Oakland University partners with Christ Church Cranbrook, other community groups, on $5 million “Faith in Detroit” grant

Oakland University partners with Christ Church Cranbrook, other community groups, on $5 million "Faith in Detroit" grant

Oakland University and its Center for Public Humanities (CPH) has joined with Christ Church Cranbrook, and several other community partners, on a $5 million grant to bring to life "Faith in Detroit: Building Resilience and Hope Through the Christian Practice of Storytelling," a Lilly Endowment National Storytelling Initiative grant.

Oakland's contribution to Christ Church Cranbrook's four-year grant project will be led by Kathleen Pfeiffer, Ph.D., professor of English and Creating Writing and associate director of OU's Center for Public Humanities.

"The CPH part of the project is twofold and aligns perfectly with our CPH mission to provide high quality humanities programming to the local community," said Pfeiffer. "We will host a 3 day summer writing workshop that will provide support, instruction, inspiration, and community for aspiring and established writers. This event will focus on nonfiction -- true stories -- and will feature a keynote speaker of national reputation alongside Detroit-based writers and writing teachers."

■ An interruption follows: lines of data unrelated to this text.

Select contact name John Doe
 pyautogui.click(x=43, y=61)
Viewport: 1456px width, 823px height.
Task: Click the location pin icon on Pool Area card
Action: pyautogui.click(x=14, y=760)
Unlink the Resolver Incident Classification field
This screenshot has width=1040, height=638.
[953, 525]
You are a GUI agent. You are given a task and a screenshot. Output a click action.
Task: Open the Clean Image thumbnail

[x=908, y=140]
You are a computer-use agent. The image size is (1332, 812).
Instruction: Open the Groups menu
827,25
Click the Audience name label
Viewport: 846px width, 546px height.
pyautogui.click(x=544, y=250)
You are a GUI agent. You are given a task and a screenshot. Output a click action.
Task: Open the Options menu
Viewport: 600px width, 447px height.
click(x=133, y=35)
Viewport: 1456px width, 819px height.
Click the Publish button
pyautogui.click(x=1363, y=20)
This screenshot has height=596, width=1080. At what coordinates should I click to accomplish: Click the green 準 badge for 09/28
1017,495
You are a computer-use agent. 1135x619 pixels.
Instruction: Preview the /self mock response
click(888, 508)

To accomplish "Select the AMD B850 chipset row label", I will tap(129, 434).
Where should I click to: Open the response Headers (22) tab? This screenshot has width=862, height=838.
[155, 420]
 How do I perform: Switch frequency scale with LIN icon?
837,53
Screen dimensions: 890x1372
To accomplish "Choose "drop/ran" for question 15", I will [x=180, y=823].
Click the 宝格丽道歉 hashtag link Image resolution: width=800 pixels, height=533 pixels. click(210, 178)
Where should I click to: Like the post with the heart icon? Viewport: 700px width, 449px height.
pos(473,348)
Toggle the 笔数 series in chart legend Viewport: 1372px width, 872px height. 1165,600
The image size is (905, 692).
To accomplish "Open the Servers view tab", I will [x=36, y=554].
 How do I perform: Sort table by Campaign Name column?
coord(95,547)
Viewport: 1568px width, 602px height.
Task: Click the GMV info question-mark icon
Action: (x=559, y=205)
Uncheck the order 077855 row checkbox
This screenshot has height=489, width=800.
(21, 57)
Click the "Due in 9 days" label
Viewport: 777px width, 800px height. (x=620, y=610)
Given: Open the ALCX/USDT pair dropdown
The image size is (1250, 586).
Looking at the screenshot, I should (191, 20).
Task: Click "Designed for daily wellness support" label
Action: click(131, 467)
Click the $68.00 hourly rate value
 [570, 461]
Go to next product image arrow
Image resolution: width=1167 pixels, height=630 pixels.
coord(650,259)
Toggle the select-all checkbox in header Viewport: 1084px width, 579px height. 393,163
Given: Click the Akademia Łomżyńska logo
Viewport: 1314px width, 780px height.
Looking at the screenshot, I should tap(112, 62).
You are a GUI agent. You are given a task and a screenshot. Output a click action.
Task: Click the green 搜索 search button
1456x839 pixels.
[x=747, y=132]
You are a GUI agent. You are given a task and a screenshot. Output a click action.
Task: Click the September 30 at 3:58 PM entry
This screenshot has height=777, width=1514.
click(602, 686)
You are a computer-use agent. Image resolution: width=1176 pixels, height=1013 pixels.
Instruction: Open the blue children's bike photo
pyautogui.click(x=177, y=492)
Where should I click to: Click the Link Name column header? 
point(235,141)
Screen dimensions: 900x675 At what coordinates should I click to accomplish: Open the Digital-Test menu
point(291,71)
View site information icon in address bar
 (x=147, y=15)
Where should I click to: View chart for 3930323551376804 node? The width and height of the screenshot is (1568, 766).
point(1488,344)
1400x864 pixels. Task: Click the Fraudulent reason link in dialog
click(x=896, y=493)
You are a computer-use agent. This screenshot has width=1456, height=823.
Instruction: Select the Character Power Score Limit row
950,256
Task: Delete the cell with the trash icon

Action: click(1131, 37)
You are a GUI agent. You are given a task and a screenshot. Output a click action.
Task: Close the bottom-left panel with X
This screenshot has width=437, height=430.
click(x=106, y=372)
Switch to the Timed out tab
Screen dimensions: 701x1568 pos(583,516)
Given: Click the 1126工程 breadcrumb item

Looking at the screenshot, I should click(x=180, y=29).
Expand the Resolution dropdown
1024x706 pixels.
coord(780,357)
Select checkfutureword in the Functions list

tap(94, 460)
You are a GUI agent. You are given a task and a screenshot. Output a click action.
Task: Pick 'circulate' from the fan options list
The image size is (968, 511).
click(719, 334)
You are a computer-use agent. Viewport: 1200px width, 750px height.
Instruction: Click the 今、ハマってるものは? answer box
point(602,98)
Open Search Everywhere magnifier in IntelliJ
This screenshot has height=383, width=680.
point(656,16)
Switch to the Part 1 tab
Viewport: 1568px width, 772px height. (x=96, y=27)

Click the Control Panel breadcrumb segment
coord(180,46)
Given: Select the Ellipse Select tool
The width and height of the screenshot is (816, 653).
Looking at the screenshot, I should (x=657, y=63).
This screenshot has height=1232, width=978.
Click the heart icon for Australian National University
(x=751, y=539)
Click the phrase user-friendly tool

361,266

"Secondly," Pfeiffer said, "We will create and publish an online literary magazine and companion website dedicated to short form (750 words or less) stories. Our hope is that by featuring multiple voices in an accessible format, we can illuminate moments of insight, inspiration, or epiphany connected to the people and/ or spaces of Metro Detroit. The companion website will provide support and community by supplying an accessible toolkit of writing resources for aspiring writers."

Pfeiffer also pointed out that the fluid nature of the proposal allows the space to adapt and revise the work as it moves forward, adjusting to whatever needs and opportunities may emerge.

The full announcement by Christ Church Cranbrook regarding the grant follows.

Christ Church Cranbrook today announces a $5 million grant from Lilly Endowment Inc. through its National Storytelling Initiative on Christian Faith and Life 2025 to fund a catalytic four-year project, Faith in Detroit, that will build a new ecosystem of storytelling by and for Detroiters.

As a service to the city and region, this grant will fund an extensive collaboration of partners convened by Christ Church Cranbrook. The grant's purpose is to find and to share compelling and true stories of faith by Metro Detroiters to shift the larger narrative frame of the city from rise-and-ruin to resilience-and-resurrection. In the process, Faith in Detroit hopes to guide individuals and local communities toward a shared future.

In this project, Metro Detroiters will be empowered to share their voices and stories about faith in their city via television, video, online journaling, apps, in theater and otherwise in every way possible.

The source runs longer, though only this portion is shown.